WRITTEN INSTRUCTION 1:
List the music styles that the Delicious Vinyl article says Dike and Ross loved when they were young DJs.
WRITTEN INSTRUCTION 2:
Repeat the stretch of the Delicious Vinyl article from "Last Tuesday, the" through "lot in common." word for word.
## begin READING TEXT
Delicious Vinyl Is Probably the Reason You’re Listening to Rap

The L.A. label is responsible for a whole lot more than just "Bust a Move."

Tone Loc 89
Getty

ortrait of the singer Tone Loc at the Rosemont Horizon, Rosemont, Illinois, July 8, 1989.

Tone Loc 89

Last Tuesday, the hip-hop world took another blow when it was announced that Delicious Vinyl co-founder Matt Dike had passed away several weeks earlier. In the wake of the news, there was a renewed focus on Dike's wild life (his friendship with Basquiat; his work on the seminal Beastie Boys album Paul's Boutique, which was largely recorded in his apartment; and his retreat from the music business and public life in the early 1990s).

Equally as important as all those stories, though, is the legacy—still ongoing—of the record label Dike co-founded in 1987. Delicious Vinyl was instrumental in bringing hip-hop to a new audience, and responsible for giving a big break to arguably the greatest producer of all time. 

The label was formed in 1987 by Dike and his friend Mike Ross. At the time, the two were young DJs who loved soul, funk, and rap, and discovering they had a lot in common. 

"They were the only two white deejays in this record pool down on Crenshaw in 1982," Mike's brother Rick told The Find. "They kind of gravitated towards each other because they had the same tastes; they were both looking for the hottest hip-hop beats out of New York."

Matt and Mike decided they wanted to move from DJing and throwing parties into making beats and releasing records, so with help from their friend Mario, they set up a home studio and started cranking out tracks. They had some early local success with Anthony Smith, a sandpaper-voiced local kid who was affiliated with the Rolling 60 Crips, whose first couple songs got some burn on KDAY, an influential L.A. radio station. Next, they discovered a USC graduate named Marvin Young, and a Cuban rapper who went by Mellow Man Ace.
## end READING TEXT
## begin DATA LINES
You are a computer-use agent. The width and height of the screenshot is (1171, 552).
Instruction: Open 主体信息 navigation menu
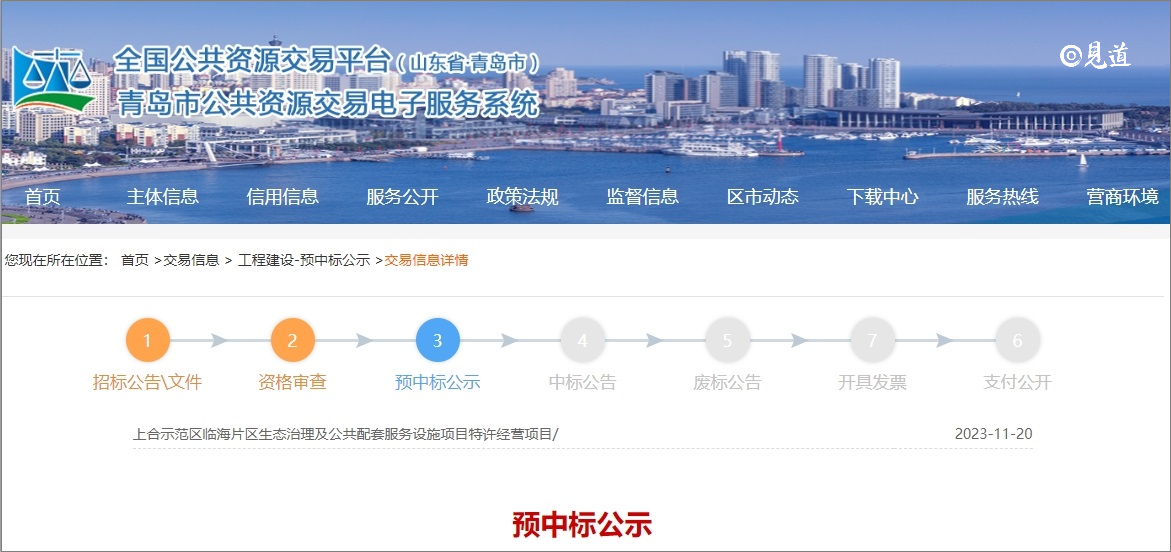[163, 197]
## end DATA LINES
WRITTEN RESPONSE 1:
Soul, funk, and rap.

WRITTEN RESPONSE 2:
Last Tuesday, the hip-hop world took another blow when it was announced that Delicious Vinyl co-founder Matt Dike had passed away several weeks earlier. In the wake of the news, there was a renewed focus on Dike's wild life (his friendship with Basquiat; his work on the seminal Beastie Boys album Paul's Boutique, which was largely recorded in his apartment; and his retreat from the music business and public life in the early 1990s).

Equally as important as all those stories, though, is the legacy—still ongoing—of the record label Dike co-founded in 1987. Delicious Vinyl was instrumental in bringing hip-hop to a new audience, and responsible for giving a big break to arguably the greatest producer of all time. 

The label was formed in 1987 by Dike and his friend Mike Ross. At the time, the two were young DJs who loved soul, funk, and rap, and discovering they had a lot in common.